So much of our reality is self-invented, self-limited.
We see what we want to see.
We see what we have seen before.
We see what we expect.
We see what we allow our selves to see.
We are blind to what we do not expect.
We are blind to what we do not see with our eyes closed.
Reality is a fungible thing. We don't think it is, but it is. We bring so much to the table when it comes to enabling a reality to be experienced. We bring so much that it doesn't seem right. It should be an objective thing, something that just is.
I recently heard the saying "I'd rather be the person that bought the Bridge, than the person that sold the Bridge". And I would rather have bought the bridge, than been the person that knowingly tricked and took advantage of another...
So what about photography?
As a photographer I see what I see and then make a choice to capture it. But how can I capture what I don't see?
One way to overcome this might be to play. Playing allows me to try things, to experiment, and to not have an expectation or result in mind. An easy example of this is to play with slow shutter speeds and see what happens. The pleasing results can be few and far between, but then there's that one that works. (Kind of like most of my experiences on the golf course - the rare well struck ball that makes the day fun.)
Another way to overcome the expectations of experience and past sight is to put the camera up to my eye and see what I actually see. This is different than looking without the camera, because the camera restricts vision, frames it in a little box and focusing the mind on just what is there.

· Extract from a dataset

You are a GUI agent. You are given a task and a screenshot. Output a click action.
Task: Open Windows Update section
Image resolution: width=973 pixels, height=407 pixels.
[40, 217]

And another way is to slow down, and sit, observe and stop looking for a pattern match. This can be when I start to see past everything I've brought to the day.
I was in Florida this year (2016), my 5th year there to drive around and see nature, photograph birds and landscapes, etc.

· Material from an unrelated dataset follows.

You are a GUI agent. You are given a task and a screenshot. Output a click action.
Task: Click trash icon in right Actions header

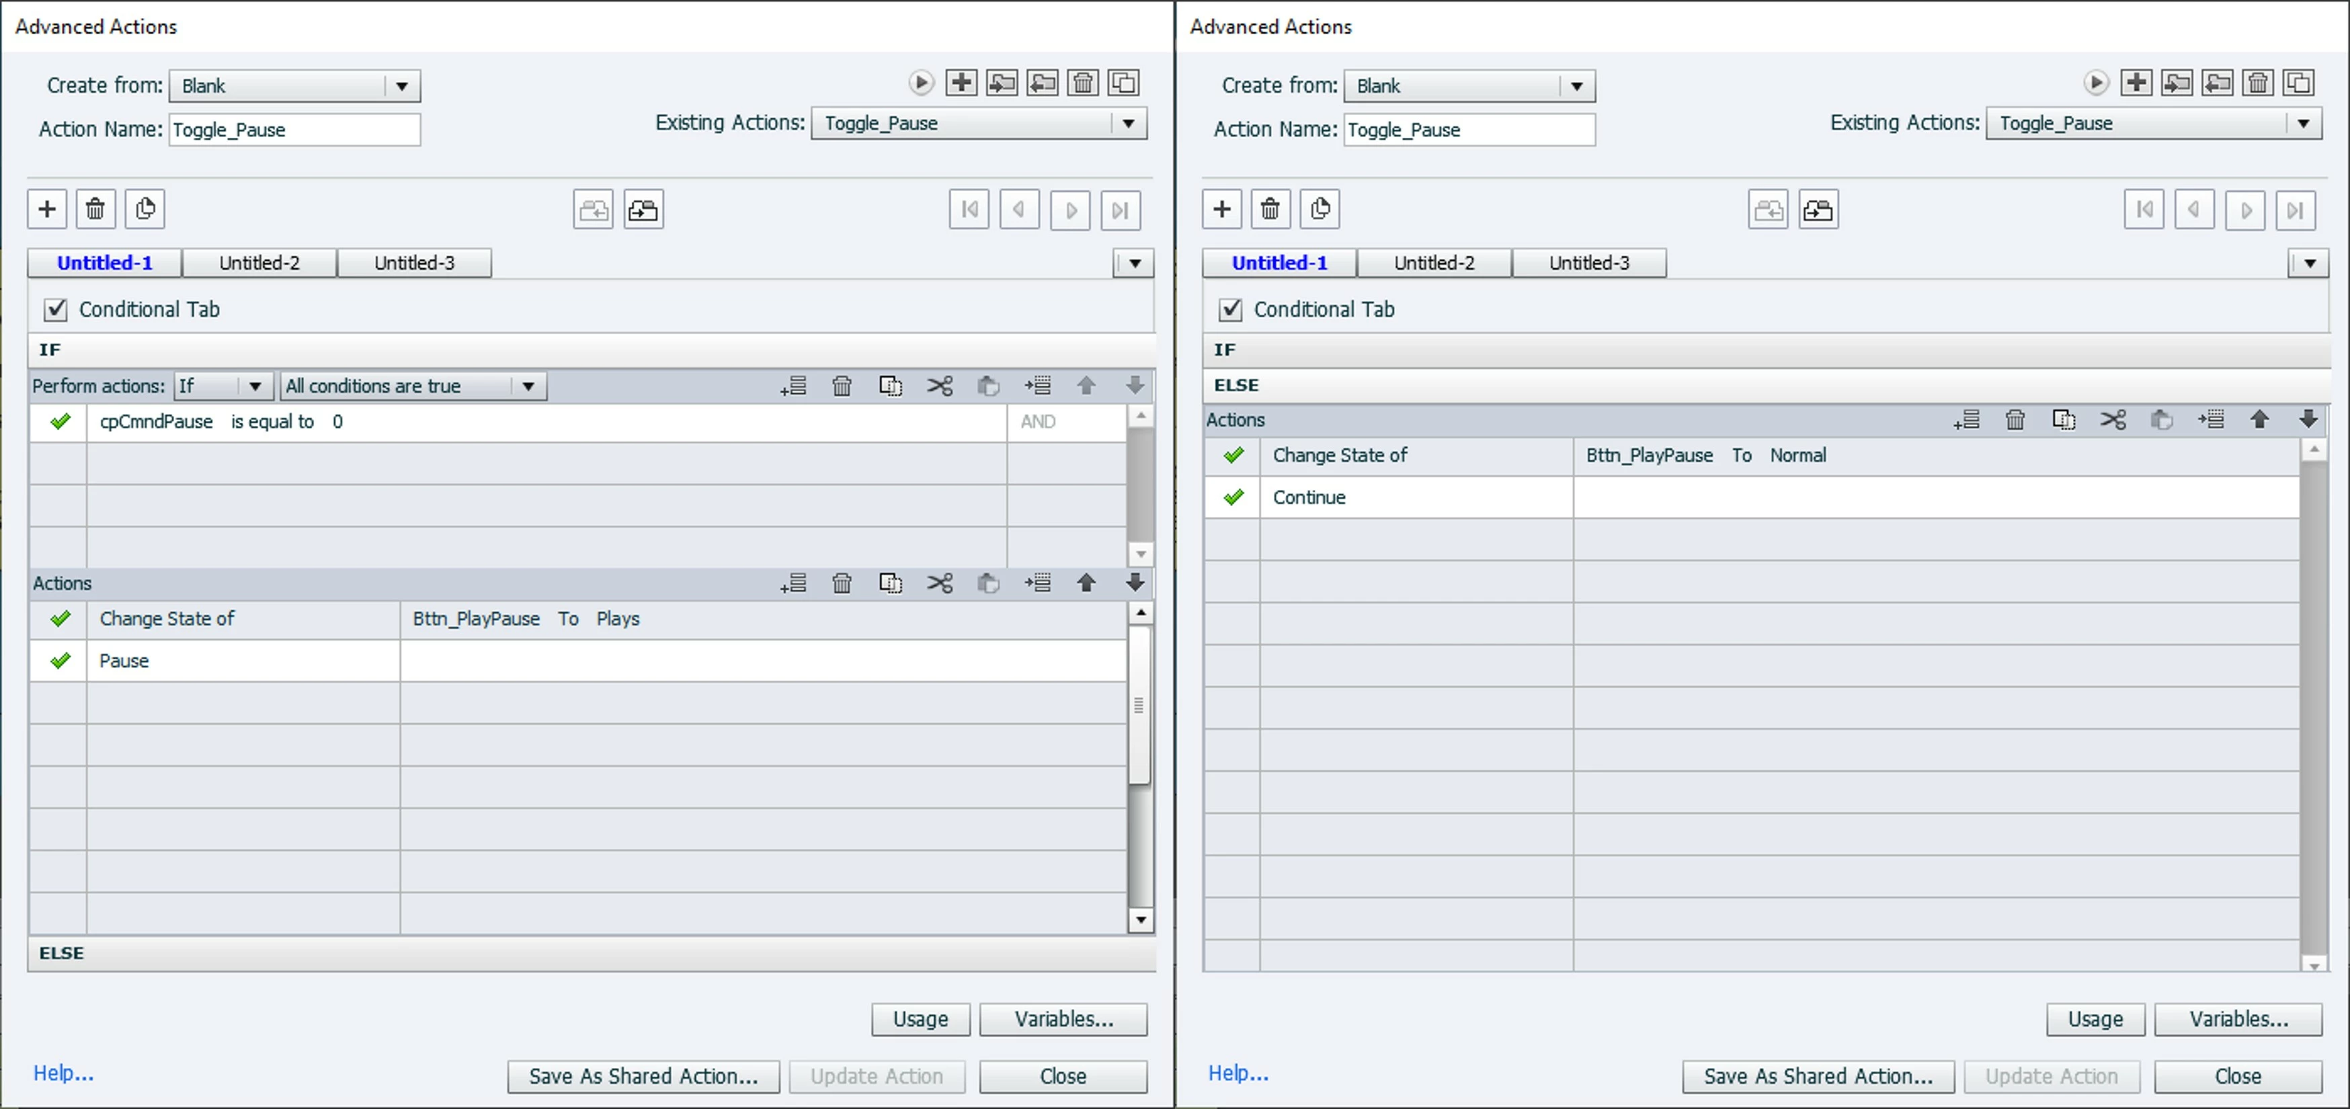2015,420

While there I made it to Fort De Soto and looked for the GHO nest from the year before but I didn't see it and was disappointed. So I did what I have learned to do when this happens and I found a local (park guy) and asked him some questions. I learned that the nest I was looking for failed, as did another nest in the park - but there was a nest by the fort just up the road.
I have learned to value locals and their knowledge, and to not be afraid to get some advice. When I go to a new National Wildlife Refuge for example, I will stop by the visitor's center and talk to them and try to learn from them. By contrast I also do not do a ton of prep/research when going somewhere new and try to have an open/fresh and unplanned approach. It doesn't always work for the best results (images), but it removes stress and expectations and in that regard I am good with it.
Once I knew where there were owls I headed over there and quickly found the tree with the nest and 2 chicks. It was in a grassy area just off of the parking lot and the tree itself was in a small area protect by some orange tape to instruct visitors to keep their distance.
I saw the chicks and took a few photographs. Then I saw another photographer and we started talking a bit. He said he had been there for a while and didn't see an adult around but he had looked this way and that way and was keeping his eyes opened.
By now I had just been here for maybe 5 minutes and he said he had been there for a couple hours.
What happened next is the reason for this post.
I could have taken his longer observation as fact, and shot the chicks and nest some more and then moved on. But instead I used my own history with nests and birds and I had a hunch that the female/adult was nearby and within eye sight of the nest, watching over it.
A few years ago I watched another Great Horned Owl nest a few times, and learned that the female would hide in almost plain sight, but high up and blending in to the canopy. This makes good sense to me - laying eggs and raising chicks is a huge investment in time and effort, and the adult is not likely to be off hunting or sleeping or whatever away from that investment if they have a choice.
With my own perspective, and not the other guy's perspective, I found the female perched in a tree, a tree INSIDE the taped off area, within just a few minutes. From the perspective below, you can actually see the bird in this wide angle shot pretty clearly outlined.
She was there, clearly resting and watching the nest, from a very close vantage point. She was hidden, but not that hidden. One thing I remember the other guy saying after I spotted her was he didn't think she'd perch in a palm tree so he didn't really look there much.
Reality is more than just what you see. Look harder.